Dataset records
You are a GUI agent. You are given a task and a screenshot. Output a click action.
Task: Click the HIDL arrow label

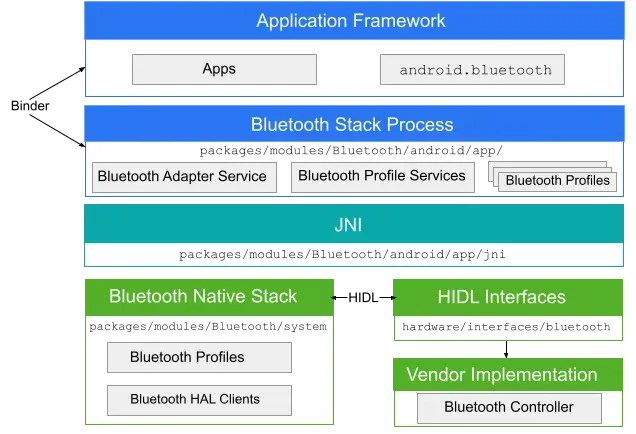pyautogui.click(x=363, y=298)
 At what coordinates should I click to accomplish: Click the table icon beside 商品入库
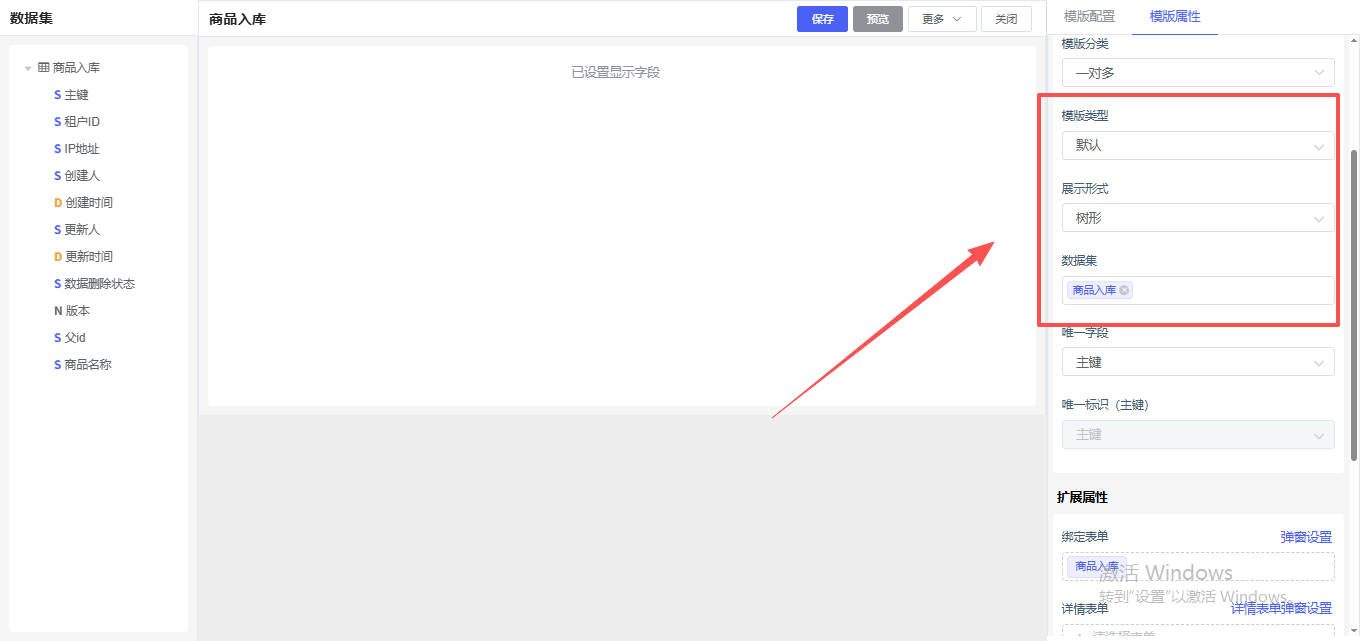[43, 68]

▶ **Your objective**:
Write out each entry again exactly, and skip the pictures.

▶ **Response to the exercise**:
You are a GUI agent. You are given a task and a screenshot. Output a click action.
Task: Click the HIDL arrow label

pyautogui.click(x=363, y=298)
 At what coordinates should I click to accomplish: Click the table icon beside 商品入库
[43, 68]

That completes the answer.